This left many users feeling a sense of betrayal. The resulting outrage to the changes was intensified by the fact that although users could choose to opt-out, their data could still be accessed for other purposes such as for law enforcement requests.
Even the fact that these Evernote employees with access to this user data will be “subject to background checks and receive specific security and privacy training at least annually,” or that the data will be anonymised, did not make matters any better. The immediate disapproval from customers led to Evernote backing away from its planned policy changes and soon after release a blog post explaining the company’s efforts to provide better privacy in the future.
This reaction from customers presents one of the major obstacles in front of company’s wanting to embrace AI. It is not just Evernote who have come to realise this. Google’s digital assistant in its messaging app Allo collects and analyses user data in order to answer questions about the weather, directions or other queries. But the data collected needs to be unencrypted in order to power this AI feature. Google does offer the option to encrypt data, which, when chosen, causes the digital assistant to cease to exist. Engineers at the company know that in order to stay competitive and assure its customers its commitment to privacy, this option has to be provided. It almost has no choice.

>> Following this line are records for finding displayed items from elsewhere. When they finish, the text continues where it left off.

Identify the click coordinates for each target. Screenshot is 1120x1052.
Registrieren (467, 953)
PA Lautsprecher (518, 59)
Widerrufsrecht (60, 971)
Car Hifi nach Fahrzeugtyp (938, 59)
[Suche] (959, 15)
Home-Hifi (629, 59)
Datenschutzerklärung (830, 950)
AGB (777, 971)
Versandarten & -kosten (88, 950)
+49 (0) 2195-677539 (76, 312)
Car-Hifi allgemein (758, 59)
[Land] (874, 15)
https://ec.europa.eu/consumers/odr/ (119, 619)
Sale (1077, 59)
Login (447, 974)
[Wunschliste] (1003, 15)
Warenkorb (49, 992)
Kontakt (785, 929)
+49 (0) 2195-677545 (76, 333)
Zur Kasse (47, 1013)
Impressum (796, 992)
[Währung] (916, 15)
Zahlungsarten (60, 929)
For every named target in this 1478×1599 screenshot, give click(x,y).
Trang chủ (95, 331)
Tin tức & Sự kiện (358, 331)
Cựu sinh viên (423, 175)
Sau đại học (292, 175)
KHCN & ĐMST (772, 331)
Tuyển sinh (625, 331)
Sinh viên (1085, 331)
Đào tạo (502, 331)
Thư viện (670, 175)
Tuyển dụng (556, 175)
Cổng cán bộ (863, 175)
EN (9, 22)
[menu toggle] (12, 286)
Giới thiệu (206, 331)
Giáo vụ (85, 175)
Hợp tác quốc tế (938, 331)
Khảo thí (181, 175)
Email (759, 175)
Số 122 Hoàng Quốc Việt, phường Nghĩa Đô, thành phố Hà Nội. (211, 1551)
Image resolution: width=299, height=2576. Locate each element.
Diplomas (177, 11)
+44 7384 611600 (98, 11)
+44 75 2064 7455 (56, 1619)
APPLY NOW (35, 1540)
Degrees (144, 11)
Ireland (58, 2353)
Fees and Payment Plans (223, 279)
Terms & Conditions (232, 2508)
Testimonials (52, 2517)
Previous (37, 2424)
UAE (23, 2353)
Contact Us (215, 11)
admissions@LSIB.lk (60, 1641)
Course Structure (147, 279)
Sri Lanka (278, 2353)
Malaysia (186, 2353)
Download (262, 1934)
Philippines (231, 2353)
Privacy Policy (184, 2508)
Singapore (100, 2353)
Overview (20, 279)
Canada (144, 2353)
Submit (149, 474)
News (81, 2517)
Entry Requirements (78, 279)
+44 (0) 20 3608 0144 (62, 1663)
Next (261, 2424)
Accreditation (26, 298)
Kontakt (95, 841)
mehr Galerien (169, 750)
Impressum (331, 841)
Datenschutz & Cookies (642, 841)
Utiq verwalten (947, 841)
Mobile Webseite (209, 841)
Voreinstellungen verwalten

Thus, one reason why AI may pose significant privacy problems is that the technology relies on masses of unencrypted data in order to work well. By having access to a wide range of data, tech firms can enable more accurately working AI-powered features. Alpha Go, the AI-powered machine which managed to beat Lee Sodel in a five-match game of Go (Sodel is considered one of the board game’s greatest ever players), relied on masses of data to evaluate millions of possible moves and determine which ones were best to win. The more data available, the better AI can perform.
Furthermore, the attitude of many programmers and software developers may also present issues. For those at the likes of Google, and perhaps now Evernote, being aware of their customers’ concerns about privacy and data protection, are perhaps more alert to this. But for other programmers, more often than not, privacy and cybersecurity are only an afterthought. Building nifty new features into its software is a priority.